Still, the company is cautious on major M&As following the Ranbaxy debacle. "We will consider acquisitions as necessary," Manabe said in a recent interview with Nikkei Asia, adding that "domestic research alone won't be enough." But he also said, "We are not contemplating major acquisitions similar to those undertaken by mega-pharmas."
Daiichi Sankyo has set a goal of becoming an innovative drugmaker that excels in cancer treatment as part of a five-year plan through fiscal 2020. At the same time, it is keeping various options open instead of targeting cancer only.
The medium-term plan calls for the company to maintain its No. 1 sales position in Japan by being present in all four key areas: new drugs, vaccines, generics and over-the-counter medicines. Manabe said that cancer treatment is only one of the areas it concentrates on and that it hopes to find a clearer focus in the next five-year plan period through 2025.

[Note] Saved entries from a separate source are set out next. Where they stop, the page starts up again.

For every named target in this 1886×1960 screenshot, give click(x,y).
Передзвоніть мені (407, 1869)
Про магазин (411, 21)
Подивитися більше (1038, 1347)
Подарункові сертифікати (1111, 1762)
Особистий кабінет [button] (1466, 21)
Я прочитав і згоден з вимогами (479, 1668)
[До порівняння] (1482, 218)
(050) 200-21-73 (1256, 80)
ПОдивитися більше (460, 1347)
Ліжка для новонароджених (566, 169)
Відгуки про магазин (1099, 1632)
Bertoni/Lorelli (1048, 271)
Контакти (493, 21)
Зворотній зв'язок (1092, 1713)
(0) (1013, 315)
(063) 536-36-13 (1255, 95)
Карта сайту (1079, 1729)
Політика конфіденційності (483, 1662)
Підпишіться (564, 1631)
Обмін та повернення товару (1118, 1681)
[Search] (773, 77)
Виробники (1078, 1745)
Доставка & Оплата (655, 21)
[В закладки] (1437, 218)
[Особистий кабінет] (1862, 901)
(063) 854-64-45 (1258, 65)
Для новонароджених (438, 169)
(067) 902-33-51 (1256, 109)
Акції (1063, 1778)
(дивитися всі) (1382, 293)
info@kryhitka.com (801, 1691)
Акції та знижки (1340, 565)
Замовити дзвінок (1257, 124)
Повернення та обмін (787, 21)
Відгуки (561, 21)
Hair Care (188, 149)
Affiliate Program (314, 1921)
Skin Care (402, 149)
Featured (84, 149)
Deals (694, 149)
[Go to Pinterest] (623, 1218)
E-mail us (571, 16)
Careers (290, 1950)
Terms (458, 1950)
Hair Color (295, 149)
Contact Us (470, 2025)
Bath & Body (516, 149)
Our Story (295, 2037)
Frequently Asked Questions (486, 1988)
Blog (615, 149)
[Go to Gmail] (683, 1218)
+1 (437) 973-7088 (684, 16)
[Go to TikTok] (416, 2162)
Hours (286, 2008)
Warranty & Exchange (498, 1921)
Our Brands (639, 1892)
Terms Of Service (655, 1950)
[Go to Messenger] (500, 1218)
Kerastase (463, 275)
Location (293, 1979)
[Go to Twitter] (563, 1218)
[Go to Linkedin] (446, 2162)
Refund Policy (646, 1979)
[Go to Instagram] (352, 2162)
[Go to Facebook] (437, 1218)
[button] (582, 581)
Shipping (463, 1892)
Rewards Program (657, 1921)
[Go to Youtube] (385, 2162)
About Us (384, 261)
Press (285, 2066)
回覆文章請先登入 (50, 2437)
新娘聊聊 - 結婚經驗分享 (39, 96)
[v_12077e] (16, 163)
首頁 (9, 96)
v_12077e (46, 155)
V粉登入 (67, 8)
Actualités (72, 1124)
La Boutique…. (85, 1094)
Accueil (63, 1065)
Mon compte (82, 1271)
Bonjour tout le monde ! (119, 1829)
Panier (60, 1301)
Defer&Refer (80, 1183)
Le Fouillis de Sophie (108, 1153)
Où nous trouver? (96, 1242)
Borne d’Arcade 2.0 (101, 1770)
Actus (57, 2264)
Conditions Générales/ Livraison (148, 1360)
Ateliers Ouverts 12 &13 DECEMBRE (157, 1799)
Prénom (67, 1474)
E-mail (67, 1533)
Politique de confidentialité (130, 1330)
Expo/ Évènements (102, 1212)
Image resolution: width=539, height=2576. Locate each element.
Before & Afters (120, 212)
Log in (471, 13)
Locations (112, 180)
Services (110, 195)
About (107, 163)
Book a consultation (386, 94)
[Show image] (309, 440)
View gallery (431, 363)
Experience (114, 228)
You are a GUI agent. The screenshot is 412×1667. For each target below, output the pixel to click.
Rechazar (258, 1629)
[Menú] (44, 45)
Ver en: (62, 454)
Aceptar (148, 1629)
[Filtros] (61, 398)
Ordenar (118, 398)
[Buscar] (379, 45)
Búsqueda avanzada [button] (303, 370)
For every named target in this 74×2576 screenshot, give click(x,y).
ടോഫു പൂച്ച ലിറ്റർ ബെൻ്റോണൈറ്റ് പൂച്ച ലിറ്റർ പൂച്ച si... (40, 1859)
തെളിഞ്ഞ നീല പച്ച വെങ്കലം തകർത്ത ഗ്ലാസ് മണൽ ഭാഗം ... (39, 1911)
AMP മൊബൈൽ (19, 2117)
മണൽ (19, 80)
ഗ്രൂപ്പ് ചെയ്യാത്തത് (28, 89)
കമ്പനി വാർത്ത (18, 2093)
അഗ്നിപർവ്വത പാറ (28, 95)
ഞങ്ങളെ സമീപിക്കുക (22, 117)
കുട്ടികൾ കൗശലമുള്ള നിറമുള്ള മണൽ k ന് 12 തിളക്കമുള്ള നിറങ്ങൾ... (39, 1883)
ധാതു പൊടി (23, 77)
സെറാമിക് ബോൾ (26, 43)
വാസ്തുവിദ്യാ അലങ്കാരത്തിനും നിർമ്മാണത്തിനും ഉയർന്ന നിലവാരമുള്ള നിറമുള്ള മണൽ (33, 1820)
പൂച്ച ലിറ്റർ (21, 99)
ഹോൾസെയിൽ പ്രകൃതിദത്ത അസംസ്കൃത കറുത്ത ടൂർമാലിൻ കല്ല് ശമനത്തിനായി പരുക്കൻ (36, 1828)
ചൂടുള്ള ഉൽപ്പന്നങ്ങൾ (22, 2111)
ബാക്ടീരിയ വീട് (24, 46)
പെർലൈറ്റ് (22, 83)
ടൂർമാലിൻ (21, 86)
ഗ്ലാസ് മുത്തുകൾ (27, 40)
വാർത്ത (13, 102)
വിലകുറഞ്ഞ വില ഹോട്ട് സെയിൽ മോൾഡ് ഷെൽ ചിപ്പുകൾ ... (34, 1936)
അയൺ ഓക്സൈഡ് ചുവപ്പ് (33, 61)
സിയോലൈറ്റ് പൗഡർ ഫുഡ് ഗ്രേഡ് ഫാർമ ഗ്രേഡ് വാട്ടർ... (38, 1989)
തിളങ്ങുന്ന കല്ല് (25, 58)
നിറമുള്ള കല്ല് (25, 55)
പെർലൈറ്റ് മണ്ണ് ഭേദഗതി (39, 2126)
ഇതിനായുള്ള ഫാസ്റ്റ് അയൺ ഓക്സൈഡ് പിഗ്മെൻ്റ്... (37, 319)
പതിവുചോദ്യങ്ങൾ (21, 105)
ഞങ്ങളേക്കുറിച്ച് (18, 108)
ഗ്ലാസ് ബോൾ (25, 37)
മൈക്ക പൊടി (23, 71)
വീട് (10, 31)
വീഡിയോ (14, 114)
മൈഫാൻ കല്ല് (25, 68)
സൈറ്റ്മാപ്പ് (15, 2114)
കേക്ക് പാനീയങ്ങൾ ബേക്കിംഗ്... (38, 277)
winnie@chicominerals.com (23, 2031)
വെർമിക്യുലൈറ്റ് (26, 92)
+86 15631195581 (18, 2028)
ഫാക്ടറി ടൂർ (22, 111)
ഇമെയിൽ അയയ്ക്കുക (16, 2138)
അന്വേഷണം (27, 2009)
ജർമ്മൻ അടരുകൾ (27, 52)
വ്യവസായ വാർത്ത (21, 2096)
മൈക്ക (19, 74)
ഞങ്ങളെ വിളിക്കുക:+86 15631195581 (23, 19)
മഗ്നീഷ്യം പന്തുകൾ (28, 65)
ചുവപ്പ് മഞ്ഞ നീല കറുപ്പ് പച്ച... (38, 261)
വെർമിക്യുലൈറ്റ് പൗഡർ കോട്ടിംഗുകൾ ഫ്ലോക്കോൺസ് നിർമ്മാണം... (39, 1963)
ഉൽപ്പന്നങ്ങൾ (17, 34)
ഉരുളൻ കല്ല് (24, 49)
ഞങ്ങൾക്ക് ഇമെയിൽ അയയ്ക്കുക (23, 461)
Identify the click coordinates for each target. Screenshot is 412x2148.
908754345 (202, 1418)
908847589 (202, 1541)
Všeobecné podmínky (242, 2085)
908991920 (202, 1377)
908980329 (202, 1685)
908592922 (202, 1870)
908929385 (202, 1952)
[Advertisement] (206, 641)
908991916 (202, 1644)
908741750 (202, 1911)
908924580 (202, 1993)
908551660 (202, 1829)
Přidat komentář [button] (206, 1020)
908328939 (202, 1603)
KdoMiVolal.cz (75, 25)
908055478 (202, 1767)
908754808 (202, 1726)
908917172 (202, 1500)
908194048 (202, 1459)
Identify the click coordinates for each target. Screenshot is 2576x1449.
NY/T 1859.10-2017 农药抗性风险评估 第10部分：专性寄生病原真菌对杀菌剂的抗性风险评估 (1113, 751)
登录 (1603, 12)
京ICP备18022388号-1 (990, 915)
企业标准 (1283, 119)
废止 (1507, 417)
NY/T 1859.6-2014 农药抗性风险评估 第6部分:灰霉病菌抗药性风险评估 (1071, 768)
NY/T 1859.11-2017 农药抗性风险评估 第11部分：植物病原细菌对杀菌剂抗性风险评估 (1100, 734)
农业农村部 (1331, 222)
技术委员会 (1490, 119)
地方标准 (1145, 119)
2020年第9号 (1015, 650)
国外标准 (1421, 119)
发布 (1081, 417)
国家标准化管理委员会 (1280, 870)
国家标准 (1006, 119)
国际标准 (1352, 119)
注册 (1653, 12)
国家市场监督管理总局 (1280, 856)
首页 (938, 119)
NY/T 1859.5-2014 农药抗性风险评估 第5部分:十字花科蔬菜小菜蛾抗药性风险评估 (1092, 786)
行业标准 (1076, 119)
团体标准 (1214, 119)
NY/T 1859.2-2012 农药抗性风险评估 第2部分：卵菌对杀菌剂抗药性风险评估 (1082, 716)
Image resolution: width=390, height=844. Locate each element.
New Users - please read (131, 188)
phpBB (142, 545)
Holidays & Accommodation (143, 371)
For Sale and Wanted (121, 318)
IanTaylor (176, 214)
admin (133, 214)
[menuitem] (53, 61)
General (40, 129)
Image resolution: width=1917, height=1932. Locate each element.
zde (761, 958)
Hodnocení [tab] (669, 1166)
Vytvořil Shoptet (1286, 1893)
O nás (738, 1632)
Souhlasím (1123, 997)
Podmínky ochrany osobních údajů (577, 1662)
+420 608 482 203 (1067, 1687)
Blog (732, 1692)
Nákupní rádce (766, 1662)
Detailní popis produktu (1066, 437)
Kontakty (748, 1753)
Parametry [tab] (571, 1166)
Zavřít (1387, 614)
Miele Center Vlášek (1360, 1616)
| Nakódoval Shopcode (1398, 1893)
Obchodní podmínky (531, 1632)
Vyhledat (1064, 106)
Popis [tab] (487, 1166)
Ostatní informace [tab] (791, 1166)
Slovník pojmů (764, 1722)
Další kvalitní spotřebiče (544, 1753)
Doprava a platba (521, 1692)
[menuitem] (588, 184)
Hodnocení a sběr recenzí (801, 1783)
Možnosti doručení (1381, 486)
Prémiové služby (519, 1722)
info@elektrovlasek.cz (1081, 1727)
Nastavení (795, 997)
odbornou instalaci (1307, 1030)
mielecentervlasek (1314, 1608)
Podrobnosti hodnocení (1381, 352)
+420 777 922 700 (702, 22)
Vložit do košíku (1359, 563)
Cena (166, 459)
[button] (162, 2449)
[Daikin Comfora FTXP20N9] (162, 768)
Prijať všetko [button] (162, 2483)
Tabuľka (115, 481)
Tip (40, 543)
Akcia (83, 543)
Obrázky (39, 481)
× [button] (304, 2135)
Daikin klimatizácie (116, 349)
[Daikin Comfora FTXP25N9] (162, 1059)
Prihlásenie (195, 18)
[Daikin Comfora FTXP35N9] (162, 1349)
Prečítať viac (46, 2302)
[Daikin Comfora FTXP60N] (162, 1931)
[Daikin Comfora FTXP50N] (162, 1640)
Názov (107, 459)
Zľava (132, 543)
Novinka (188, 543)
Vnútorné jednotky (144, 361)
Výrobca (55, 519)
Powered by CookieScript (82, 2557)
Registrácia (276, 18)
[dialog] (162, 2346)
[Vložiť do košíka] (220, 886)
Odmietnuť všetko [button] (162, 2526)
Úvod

Among the new initiatives is the development of a coronavirus vaccine using messenger RNA, or mRNA, a technology also used by Pfizer and Moderna. The goal is in part to build the capability to develop a vaccine domestically in case a new variant of the virus emerges in the future, but also to develop a technology for cancer vaccines.
For now, investors are giving the benefit of the doubt to Daiichi Sankyo's diversified strategy. They are also hoping, however, that it will eventually discover real strength that competitors won't be able to match.
"Just because a company has come up with one successful ADC doesn't mean that it will continue to produce innovative drugs one after another," said Daiwa's Hashiguchi.